Interface element records
## Start

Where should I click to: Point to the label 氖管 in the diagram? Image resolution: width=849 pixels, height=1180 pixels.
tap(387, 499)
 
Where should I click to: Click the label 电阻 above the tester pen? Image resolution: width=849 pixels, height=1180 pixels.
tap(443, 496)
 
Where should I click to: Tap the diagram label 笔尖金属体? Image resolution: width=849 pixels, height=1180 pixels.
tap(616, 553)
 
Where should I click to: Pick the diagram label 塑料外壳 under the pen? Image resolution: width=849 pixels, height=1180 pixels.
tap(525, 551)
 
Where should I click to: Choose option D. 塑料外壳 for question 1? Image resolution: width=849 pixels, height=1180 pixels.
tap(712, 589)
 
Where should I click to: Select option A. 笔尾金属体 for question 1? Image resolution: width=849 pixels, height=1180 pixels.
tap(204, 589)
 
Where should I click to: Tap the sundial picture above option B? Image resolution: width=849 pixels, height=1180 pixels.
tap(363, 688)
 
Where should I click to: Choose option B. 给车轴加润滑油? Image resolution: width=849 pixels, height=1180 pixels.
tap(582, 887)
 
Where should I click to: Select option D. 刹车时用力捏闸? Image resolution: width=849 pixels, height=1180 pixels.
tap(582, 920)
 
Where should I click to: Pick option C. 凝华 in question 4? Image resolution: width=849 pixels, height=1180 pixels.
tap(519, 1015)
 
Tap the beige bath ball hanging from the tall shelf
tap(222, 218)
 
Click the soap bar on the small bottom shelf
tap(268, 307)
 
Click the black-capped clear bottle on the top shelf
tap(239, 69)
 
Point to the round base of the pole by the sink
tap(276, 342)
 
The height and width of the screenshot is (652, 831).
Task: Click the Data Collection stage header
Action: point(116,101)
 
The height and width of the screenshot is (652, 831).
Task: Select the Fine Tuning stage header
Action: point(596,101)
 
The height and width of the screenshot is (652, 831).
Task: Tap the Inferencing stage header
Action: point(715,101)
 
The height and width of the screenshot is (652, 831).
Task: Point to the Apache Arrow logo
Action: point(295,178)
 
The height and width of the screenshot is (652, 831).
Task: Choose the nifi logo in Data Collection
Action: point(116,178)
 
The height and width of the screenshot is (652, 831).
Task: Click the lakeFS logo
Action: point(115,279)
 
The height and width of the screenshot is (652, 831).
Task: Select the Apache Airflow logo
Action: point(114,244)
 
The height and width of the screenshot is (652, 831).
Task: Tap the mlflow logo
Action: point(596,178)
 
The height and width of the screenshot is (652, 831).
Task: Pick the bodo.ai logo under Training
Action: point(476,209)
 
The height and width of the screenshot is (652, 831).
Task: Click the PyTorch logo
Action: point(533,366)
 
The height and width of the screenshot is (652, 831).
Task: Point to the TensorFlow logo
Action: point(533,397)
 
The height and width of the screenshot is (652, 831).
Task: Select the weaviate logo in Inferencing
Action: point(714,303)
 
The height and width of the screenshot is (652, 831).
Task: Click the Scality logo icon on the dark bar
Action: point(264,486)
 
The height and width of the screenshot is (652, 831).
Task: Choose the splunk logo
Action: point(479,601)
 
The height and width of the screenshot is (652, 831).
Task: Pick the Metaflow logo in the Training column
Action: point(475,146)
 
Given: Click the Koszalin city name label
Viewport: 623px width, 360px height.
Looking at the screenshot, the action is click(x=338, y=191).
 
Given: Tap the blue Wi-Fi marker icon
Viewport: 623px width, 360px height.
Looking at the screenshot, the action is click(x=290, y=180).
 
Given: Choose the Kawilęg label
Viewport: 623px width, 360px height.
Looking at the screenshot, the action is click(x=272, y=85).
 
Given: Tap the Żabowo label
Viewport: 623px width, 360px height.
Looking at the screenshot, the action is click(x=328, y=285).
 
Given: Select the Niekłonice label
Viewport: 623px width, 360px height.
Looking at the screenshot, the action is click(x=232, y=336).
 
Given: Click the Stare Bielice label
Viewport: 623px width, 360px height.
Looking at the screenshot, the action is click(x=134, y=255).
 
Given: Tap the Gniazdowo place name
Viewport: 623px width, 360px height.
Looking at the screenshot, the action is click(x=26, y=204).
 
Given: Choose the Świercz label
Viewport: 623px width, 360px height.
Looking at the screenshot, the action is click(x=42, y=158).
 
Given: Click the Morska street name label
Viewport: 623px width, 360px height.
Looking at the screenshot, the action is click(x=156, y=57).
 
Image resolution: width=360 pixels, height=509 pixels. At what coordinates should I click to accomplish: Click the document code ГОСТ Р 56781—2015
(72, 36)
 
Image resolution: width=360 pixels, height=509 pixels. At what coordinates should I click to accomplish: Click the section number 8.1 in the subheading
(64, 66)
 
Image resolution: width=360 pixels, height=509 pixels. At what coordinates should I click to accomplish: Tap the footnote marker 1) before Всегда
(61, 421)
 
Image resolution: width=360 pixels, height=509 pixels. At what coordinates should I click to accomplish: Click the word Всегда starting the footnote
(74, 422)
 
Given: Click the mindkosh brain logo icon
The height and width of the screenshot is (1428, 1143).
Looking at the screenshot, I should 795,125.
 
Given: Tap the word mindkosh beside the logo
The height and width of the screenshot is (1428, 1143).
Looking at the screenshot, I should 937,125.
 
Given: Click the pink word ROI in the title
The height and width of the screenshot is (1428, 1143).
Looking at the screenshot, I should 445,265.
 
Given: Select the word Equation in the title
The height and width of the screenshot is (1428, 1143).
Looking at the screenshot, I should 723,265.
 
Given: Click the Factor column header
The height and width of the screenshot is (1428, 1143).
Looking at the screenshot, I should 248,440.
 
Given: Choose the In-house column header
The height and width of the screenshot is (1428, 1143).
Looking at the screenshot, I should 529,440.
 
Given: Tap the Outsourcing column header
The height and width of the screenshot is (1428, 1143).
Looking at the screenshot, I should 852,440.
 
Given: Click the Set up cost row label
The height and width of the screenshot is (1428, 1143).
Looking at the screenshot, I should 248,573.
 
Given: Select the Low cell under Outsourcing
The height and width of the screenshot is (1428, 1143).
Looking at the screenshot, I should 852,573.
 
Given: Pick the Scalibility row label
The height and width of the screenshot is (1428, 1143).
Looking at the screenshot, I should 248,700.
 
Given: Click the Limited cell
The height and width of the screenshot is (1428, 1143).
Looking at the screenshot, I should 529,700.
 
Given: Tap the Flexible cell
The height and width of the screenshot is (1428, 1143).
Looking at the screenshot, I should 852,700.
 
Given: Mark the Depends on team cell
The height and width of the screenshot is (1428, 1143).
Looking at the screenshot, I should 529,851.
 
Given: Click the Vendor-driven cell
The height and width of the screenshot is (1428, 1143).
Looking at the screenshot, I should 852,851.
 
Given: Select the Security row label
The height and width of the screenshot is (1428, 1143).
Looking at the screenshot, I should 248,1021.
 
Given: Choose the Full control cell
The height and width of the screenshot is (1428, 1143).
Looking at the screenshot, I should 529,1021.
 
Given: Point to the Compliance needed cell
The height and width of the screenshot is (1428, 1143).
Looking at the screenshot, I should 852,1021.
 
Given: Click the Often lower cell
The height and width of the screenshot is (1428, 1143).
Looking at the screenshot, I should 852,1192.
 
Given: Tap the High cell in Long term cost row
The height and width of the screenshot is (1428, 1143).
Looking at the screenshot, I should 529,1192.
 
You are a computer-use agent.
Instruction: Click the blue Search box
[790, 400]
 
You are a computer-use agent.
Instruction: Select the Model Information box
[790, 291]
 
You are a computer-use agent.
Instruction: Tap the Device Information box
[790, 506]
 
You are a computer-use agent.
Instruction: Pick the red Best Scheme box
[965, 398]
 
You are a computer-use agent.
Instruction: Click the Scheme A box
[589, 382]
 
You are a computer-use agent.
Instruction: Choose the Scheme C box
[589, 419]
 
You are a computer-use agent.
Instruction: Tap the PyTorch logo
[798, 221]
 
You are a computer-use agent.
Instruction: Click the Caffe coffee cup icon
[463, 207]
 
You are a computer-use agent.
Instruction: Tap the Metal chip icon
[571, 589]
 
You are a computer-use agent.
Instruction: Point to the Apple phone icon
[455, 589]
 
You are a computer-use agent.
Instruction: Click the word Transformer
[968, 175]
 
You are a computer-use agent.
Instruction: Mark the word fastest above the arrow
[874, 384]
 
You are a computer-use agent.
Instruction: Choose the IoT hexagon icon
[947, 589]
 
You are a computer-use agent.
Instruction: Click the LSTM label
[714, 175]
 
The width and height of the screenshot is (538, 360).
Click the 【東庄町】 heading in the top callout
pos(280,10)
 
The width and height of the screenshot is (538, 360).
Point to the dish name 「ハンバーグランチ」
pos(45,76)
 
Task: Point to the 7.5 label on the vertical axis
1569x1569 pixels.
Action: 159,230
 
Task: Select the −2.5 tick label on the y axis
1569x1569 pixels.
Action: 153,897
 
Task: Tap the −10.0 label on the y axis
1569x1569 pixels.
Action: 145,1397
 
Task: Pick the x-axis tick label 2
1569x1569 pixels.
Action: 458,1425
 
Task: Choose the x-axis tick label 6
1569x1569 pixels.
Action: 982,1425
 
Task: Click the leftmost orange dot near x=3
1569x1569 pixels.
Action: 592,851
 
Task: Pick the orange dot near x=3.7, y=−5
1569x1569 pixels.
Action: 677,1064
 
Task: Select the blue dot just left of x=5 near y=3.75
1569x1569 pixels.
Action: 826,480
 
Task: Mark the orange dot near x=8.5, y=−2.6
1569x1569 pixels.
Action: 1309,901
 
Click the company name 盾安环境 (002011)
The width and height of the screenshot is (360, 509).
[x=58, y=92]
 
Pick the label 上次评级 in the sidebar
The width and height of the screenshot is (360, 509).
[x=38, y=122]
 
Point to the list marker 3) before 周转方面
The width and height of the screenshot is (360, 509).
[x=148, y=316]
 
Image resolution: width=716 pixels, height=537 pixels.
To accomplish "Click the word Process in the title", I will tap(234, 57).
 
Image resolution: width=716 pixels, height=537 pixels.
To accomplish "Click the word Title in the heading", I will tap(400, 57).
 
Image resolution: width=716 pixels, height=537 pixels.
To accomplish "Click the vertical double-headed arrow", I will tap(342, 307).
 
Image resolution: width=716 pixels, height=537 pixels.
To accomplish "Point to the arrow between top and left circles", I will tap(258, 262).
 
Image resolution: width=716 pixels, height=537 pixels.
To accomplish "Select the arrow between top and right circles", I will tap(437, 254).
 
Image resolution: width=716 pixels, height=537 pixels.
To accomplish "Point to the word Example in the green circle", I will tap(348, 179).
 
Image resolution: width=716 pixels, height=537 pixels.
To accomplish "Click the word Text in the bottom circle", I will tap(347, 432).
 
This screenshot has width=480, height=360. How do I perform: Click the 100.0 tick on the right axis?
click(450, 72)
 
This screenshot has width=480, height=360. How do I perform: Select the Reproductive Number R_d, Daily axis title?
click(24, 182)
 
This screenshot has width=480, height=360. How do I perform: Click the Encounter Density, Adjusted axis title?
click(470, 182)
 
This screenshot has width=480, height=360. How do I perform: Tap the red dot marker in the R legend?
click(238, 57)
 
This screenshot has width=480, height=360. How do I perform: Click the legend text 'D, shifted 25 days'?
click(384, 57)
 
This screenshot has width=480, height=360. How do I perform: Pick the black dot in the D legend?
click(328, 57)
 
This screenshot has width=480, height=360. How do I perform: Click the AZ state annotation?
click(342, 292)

## End

# [Aim of the exercise]
Which lines in the entries above contain the string "column", counting only matches with the same case? Pick out and copy every such line.

# [Solution]
Task: Pick the Metaflow logo in the Training column
Given: Click the Factor column header
Given: Choose the In-house column header
Given: Tap the Outsourcing column header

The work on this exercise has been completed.